Dynamic changes in chromatin accessibility and nucleosome positioning in the control of antigen receptor rearrangement

Developing lymphocytes diversify their antigen receptor (AgR) loci by V(D)J recombination. Here, we use a low-input version of the MACC (MNase Accessibility) assay to define the chromatin accessibility landscape of primary cells during lymphoid development tracking the changes as different AgR loci become primed for recombination. Distinct chromatin structures define unique features of IgH, Igk and TCRα loci. In particular, we find locus-specific temporal changes in accessibility both across megabase-long AgR loci and locally at the recombination signal sequences (RSSs). These changes appear to be regulated independently. We further identify local dynamic rearrangements of individual nucleosomes at RSSs during B-cell commitment. As predicted by the original “accessibility” hypothesis, these changes correlate with AgR lymphoid lineage and developmental-stage specificity. We suggest that local and global changes in chromatin openness, in concert with nucleosome occupancy and histone modifications, represent additional regulatory layers for governing the temporal order of AgR recombination. MNase-seq profiles of hematopoietic stem cells (HSCs); lymphoid-primed multipotent progenitors (LMPPs); common lymphoid “A” type precursors (ALPs or CLPs); B cell–biased lymphoid progenitors (BLPs); B-cell progenitors (pro-B); large B-cell precursors (Lpre-B); and small B-cell precursors (small pre-B). Lung epithelium cells (LungEp) were used as nonlymphoid and recombinationally inactive cells. Wild-type C57BL/6N mice (4-6 weeks old) were used to isolate the above cell populations.

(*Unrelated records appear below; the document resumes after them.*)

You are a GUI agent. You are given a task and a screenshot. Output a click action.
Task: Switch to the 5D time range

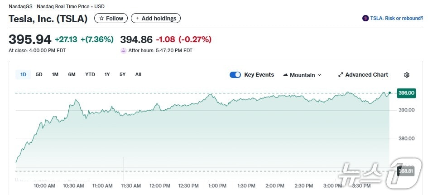[39, 74]
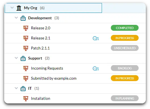This screenshot has height=109, width=150.
Task: Open comments on Release 2.1
Action: coord(96,38)
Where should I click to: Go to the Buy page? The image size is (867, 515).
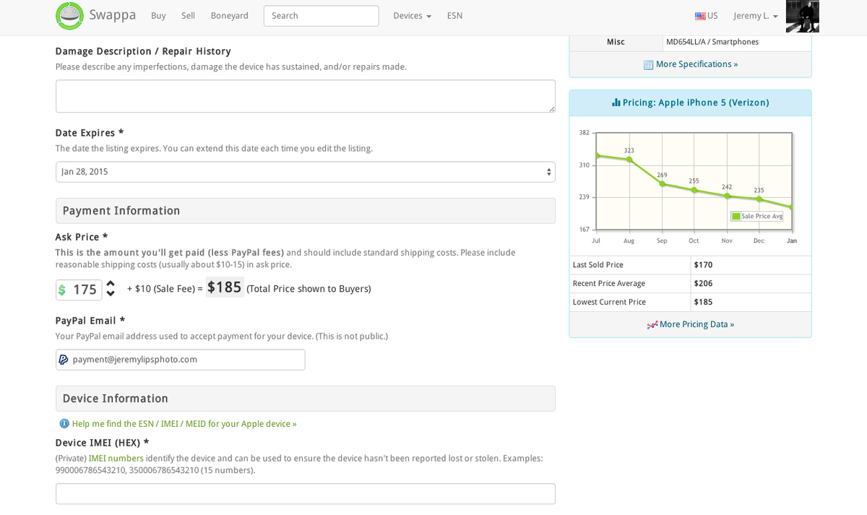158,16
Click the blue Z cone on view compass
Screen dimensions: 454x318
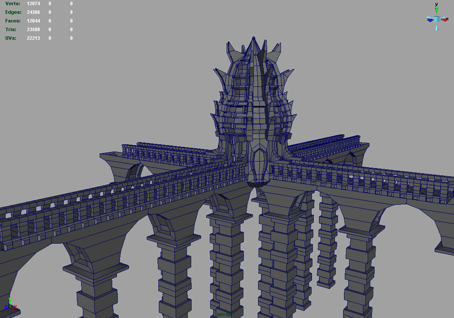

正在发育的淋巴细胞通过V(D)J重组对抗原受体（antigen receptor, AgR）基因座实现序列多样化。本研究采用微球菌核酸酶可及性检测（MNase Accessibility, MACC）的低起始量版本，解析淋巴细胞发育过程中原代细胞的染色质可及性图谱，并追踪不同AgR基因座被重组激活时的动态变化。独特的染色质结构赋予免疫球蛋白重链（IgH）、免疫球蛋白κ轻链（Igk）以及T细胞受体α链（TCRα）基因座以独特的特征。具体而言，本研究发现，无论是在兆碱基级别的AgR基因座整体区域，还是在重组信号序列（RSSs）的局部区域，均存在基因座特异性的可及性时序变化。此类变化似乎受到独立调控。本研究还进一步发现，在B细胞定型过程中，RSS位点处的单个核小体发生了局部动态重排。正如原始‘可及性假说’所预测的那样，此类变化与AgR的淋巴系谱系特异性及发育阶段特异性密切相关。本研究提出，染色质开放状态的局部与全局变化，联合核小体占位与组蛋白修饰，共同构成了调控AgR重组时序的额外调控层级。本数据集包含造血干细胞（HSCs）、淋巴定向多能祖细胞（LMPPs）、共同淋巴样“A型”前体细胞（ALPs或CLPs）、B细胞偏向性淋巴样祖细胞（BLPs）、B细胞前体（pro-B）、大B细胞前体（Lpre-B）以及小B细胞前体（small pre-B）的微球菌核酸酶测序（MNase-seq）图谱。本研究以肺上皮细胞（LungEp）作为非淋巴系且无重组活性的对照细胞。所有细胞群体均通过4~6周龄的野生型C57BL/6N小鼠分离得到。